Activity
Word for word, copy the lines from the one with "Click the Online button in layout selector" to the last line of the data below, counting both, and keep every picture out.
● ● ● ● ● ● ●
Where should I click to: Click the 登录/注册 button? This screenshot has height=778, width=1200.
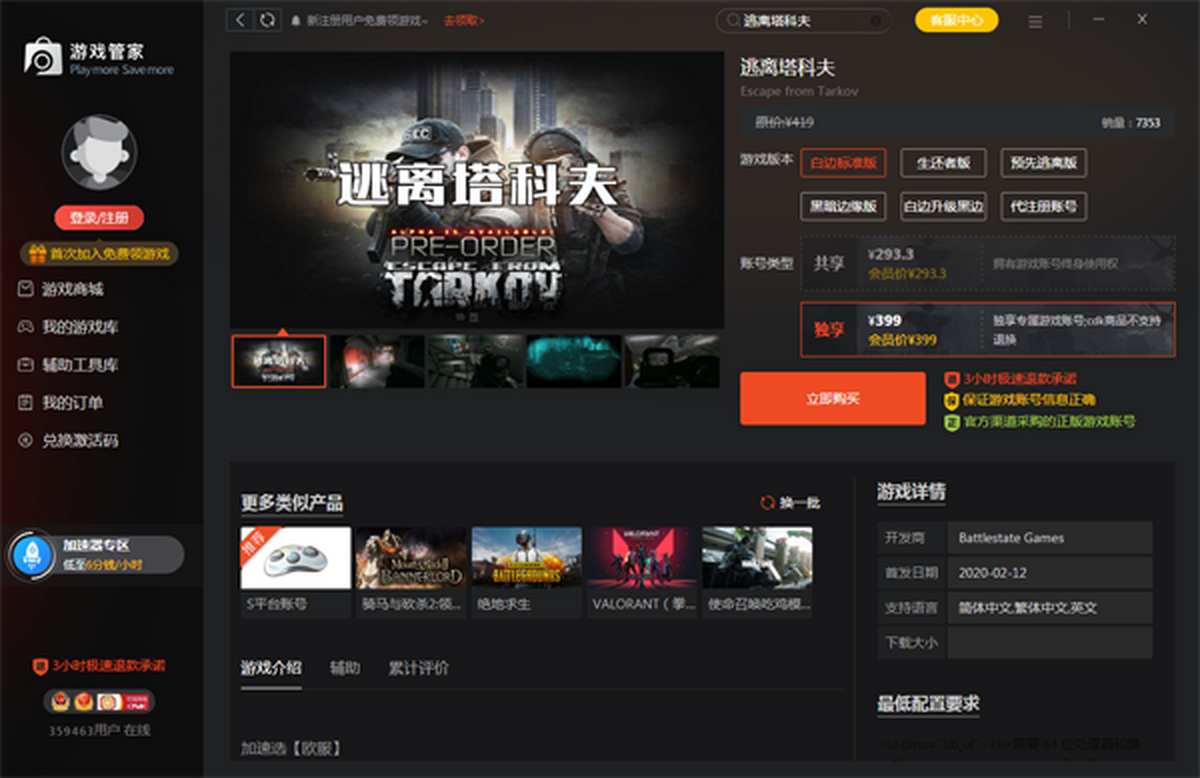pos(99,218)
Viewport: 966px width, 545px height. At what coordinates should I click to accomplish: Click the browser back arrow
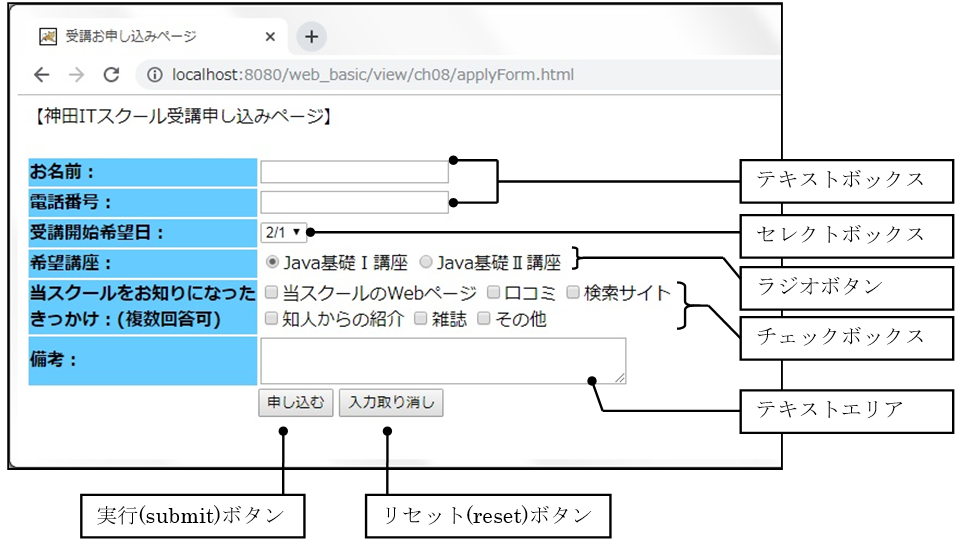point(41,75)
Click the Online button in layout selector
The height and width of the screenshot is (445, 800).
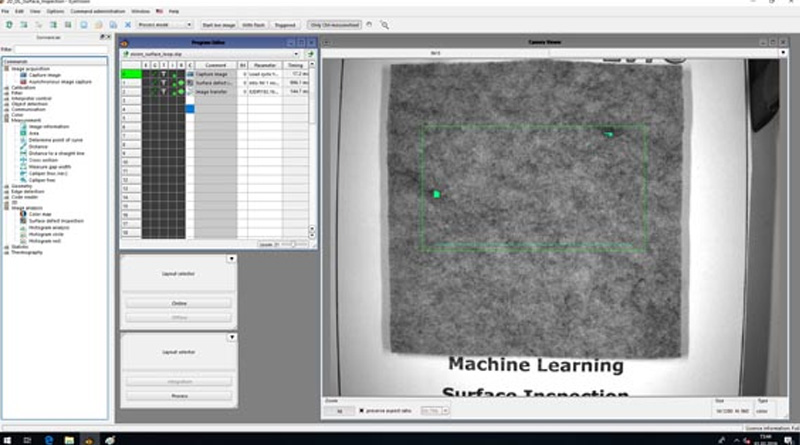(180, 302)
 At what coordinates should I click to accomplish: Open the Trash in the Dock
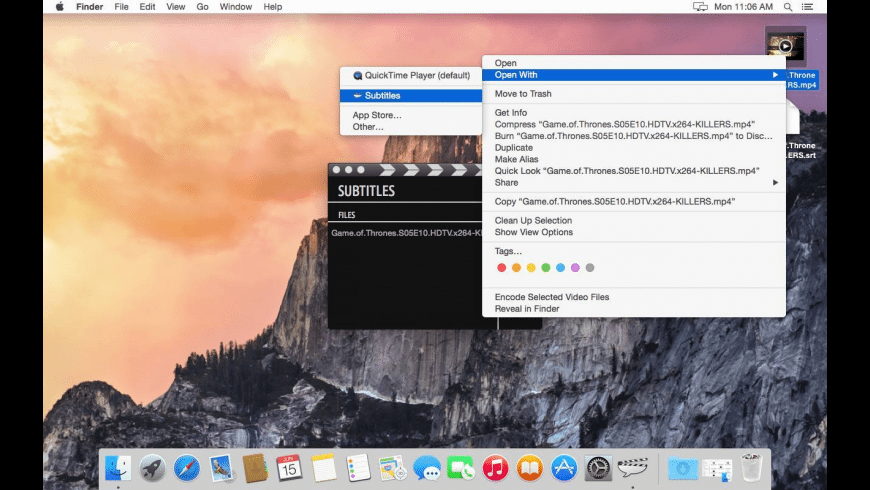point(751,468)
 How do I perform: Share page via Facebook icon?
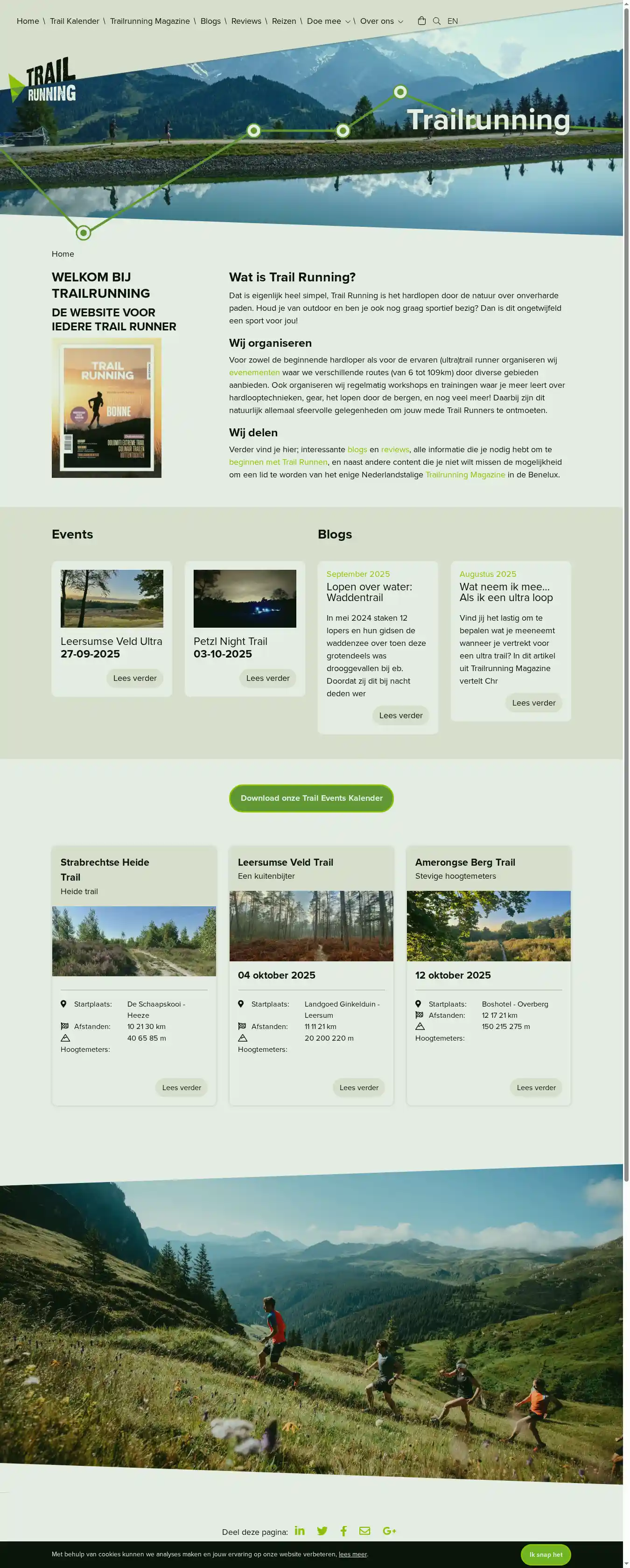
● ● ● ● ● ● ●
Response below
Click the Online button in layout selector
The height and width of the screenshot is (445, 800).
(180, 302)
 At what coordinates should I click to accomplish: Open the Trash in the Dock
point(751,468)
 How do I perform: Share page via Facebook icon?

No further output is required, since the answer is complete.